Take from the listing each line that has the string "left".

__SUPPLIED MATERIAL__
>>

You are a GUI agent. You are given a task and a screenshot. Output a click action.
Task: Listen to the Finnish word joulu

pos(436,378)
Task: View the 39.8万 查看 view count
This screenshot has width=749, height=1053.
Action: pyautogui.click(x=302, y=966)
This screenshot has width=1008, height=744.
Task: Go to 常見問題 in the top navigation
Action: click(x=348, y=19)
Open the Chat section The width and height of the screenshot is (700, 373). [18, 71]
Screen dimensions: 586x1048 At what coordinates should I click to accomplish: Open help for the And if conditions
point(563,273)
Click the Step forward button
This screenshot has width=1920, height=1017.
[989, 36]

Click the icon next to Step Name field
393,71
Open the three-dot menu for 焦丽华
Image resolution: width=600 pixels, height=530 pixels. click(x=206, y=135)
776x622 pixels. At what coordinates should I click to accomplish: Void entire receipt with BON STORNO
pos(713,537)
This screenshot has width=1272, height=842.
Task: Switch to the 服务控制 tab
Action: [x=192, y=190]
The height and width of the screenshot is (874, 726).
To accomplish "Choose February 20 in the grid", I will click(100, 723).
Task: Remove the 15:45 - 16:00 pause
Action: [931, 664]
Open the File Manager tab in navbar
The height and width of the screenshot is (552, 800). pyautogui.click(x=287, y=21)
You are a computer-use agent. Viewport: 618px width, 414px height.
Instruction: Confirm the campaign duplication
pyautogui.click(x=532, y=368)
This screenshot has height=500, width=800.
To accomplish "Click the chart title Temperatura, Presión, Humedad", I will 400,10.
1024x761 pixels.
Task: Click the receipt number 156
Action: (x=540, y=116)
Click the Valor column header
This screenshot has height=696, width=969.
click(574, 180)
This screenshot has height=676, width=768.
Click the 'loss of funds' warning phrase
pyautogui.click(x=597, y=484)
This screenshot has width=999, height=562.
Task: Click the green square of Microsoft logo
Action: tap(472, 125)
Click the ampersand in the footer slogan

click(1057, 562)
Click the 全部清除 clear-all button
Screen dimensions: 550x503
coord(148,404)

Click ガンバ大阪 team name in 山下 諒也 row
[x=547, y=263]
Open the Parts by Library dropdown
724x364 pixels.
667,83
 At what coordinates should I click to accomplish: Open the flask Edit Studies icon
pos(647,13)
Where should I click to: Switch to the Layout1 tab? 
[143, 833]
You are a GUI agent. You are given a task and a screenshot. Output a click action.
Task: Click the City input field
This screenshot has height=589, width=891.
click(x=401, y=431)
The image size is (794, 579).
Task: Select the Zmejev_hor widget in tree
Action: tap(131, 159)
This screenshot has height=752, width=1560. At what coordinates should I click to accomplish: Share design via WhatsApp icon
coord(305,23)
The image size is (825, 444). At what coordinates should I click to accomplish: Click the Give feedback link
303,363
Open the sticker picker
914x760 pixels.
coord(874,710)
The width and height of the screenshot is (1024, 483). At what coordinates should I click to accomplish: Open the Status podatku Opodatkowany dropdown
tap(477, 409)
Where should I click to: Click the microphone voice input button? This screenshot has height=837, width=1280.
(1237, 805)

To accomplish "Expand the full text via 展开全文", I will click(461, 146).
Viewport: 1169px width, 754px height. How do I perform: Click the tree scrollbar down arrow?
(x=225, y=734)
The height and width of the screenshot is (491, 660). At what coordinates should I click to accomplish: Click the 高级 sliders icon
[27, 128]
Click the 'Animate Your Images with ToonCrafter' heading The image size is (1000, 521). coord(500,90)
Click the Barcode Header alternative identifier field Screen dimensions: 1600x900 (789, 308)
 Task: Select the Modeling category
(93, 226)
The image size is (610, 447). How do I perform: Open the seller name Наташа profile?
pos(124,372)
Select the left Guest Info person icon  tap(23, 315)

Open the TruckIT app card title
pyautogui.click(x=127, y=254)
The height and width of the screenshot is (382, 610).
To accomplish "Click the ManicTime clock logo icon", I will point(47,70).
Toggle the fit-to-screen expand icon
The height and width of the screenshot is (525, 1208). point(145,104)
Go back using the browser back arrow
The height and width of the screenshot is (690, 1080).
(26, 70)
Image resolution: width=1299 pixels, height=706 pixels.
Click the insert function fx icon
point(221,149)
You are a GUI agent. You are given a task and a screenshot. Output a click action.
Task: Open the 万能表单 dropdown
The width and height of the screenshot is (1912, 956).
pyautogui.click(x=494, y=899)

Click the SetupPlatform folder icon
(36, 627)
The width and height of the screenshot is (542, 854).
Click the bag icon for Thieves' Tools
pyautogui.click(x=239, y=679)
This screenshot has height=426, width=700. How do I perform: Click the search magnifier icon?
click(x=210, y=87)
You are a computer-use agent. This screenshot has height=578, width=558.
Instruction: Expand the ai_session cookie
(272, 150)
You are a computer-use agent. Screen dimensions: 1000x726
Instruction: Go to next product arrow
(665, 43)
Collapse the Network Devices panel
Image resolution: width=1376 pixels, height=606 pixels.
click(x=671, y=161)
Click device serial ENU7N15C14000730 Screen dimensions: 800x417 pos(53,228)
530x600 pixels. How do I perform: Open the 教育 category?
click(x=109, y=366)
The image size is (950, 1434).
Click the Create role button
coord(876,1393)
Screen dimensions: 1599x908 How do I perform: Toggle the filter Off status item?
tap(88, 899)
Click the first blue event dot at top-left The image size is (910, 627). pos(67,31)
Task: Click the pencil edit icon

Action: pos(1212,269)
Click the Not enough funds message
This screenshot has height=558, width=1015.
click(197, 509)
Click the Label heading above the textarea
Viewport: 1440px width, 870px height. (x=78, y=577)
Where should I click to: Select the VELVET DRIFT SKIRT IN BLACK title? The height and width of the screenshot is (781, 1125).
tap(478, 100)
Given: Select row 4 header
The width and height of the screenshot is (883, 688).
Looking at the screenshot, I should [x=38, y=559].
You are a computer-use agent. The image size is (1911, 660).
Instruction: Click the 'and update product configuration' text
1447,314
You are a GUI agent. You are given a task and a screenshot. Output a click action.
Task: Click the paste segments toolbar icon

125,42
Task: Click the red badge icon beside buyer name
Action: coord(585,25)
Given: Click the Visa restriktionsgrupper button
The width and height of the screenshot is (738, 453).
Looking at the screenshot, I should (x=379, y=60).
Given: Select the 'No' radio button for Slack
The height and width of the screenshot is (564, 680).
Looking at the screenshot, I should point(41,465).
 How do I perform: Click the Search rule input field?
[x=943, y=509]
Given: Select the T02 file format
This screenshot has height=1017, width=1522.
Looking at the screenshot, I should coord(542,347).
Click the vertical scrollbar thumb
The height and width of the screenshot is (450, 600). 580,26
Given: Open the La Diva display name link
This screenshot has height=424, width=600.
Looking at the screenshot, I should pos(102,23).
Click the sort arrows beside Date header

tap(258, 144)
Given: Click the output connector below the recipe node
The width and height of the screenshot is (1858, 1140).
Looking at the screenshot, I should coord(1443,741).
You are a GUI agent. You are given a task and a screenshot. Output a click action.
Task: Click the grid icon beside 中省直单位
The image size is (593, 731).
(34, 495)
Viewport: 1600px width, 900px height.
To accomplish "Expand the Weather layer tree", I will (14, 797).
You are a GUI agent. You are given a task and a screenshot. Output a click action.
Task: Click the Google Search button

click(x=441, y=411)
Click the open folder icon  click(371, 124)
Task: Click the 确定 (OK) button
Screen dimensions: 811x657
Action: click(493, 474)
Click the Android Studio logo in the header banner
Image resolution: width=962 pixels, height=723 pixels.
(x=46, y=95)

<<

__OUTPUT__
Select the left Guest Info person icon  tap(23, 315)
Click the first blue event dot at top-left The image size is (910, 627). pos(67,31)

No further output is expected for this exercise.